Grandma kept up good spirits for so long, I almost think she was doing it to make us feel better. I never told you, but one afternoon you were filling up the car with gas and Grandma turned to me and smiled weakly and told me that she was glad she had the two of us to take her to appointments. That we made it feel lighter. It hurt less when we were there. Like we were the cure. Not the poison they were pumping into her body. Us.

Harry started backing out of the driveway, the two of us waving to Grandma in the window as we left.

Consistent.

Predictable.

Predictable.

Everything was predictable, wasn't it?

We knew from the start, didn't we?

We didn't ask for a timeline because we didn't want to know, but we knew. We knew the whole time.

She rang the bell on a Friday. Signaling the end of treatment. It was all done. A battle won, loudly, victoriously. The soldiers running back to base to celebrate. Cheers and song and smiles. A battle won.

A war unfinished.

She fell on Saturday. And on Sunday. We took her to the hospital on Monday. We brought her home on hospice on Wednesday.

It was so fast. So damn fast. Wildfire destroying the nest. A broken wing plummeting out of the tree. Dizzying, supersonic orbit. Lightspeed. I wished it all would slow down. I wasn't ready.

I never would've been ready.

Life happened in sporadic flashes. One moment I was sitting in the chair beside the hospital bed, her hand intertwined with mine while I ran my thumb over the pretty leafy ring on her pinky finger. The ridges of the leaves rolling across the pad of my finger with each of her inhales and exhales. My head, resting on the side of the mattress, watching where our hands were joined together, looking over the deep red nail polish I had used to paint her nails last week.

The next, I was lying on top of her still-warm body. There was still life there. Still Grandma. She was still beside me. I just had to get closer to feel it. I just had to dig a little bit deeper and she would be there. She was still there. I knew she was still there. Warm and maple and tender and soft, but never fragile. It was just hidden.

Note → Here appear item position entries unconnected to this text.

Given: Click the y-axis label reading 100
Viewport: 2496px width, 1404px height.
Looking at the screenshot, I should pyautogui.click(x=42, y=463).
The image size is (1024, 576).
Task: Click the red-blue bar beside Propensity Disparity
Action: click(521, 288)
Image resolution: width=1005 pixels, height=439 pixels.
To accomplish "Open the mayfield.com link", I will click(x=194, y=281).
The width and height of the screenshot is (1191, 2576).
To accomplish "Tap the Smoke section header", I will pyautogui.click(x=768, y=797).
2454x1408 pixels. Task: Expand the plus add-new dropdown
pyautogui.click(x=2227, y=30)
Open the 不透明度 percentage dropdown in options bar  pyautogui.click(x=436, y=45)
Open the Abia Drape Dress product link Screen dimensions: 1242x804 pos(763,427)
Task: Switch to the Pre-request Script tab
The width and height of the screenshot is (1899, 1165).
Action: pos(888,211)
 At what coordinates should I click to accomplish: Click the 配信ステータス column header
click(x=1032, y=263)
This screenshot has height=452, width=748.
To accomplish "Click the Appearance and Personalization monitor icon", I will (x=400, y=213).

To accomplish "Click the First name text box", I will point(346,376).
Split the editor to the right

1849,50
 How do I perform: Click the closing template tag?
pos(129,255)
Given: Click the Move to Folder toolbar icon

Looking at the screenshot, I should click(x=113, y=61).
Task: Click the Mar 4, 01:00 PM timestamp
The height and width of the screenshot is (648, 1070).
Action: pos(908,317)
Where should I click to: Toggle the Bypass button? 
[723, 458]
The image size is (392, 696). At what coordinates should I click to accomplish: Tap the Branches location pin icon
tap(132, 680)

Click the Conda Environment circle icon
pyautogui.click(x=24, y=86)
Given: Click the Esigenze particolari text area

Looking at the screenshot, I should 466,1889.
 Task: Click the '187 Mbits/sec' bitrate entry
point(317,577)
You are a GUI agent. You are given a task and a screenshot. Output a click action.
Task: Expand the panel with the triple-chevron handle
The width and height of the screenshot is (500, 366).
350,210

Hidden underneath the pink blanket we would use on the porch in the late days of fall with our maple leaf cookies. Underneath the silky nightgown she always wore when I slept over; that she let me wear as dress-up when I was 7. Underneath smooth, wrinkly flesh. I knew she was in there. She wouldn't go away. I knew she wouldn't leave me. I just had to find her.

We were playing hide and seek again and I was curled up on the floor next to her bed as if she wouldn't be able to see my feet hanging out at the end. She was going to find me and then she would hide, probably in the dining room closet, or behind the couch. She was just hiding. I knew she was still there.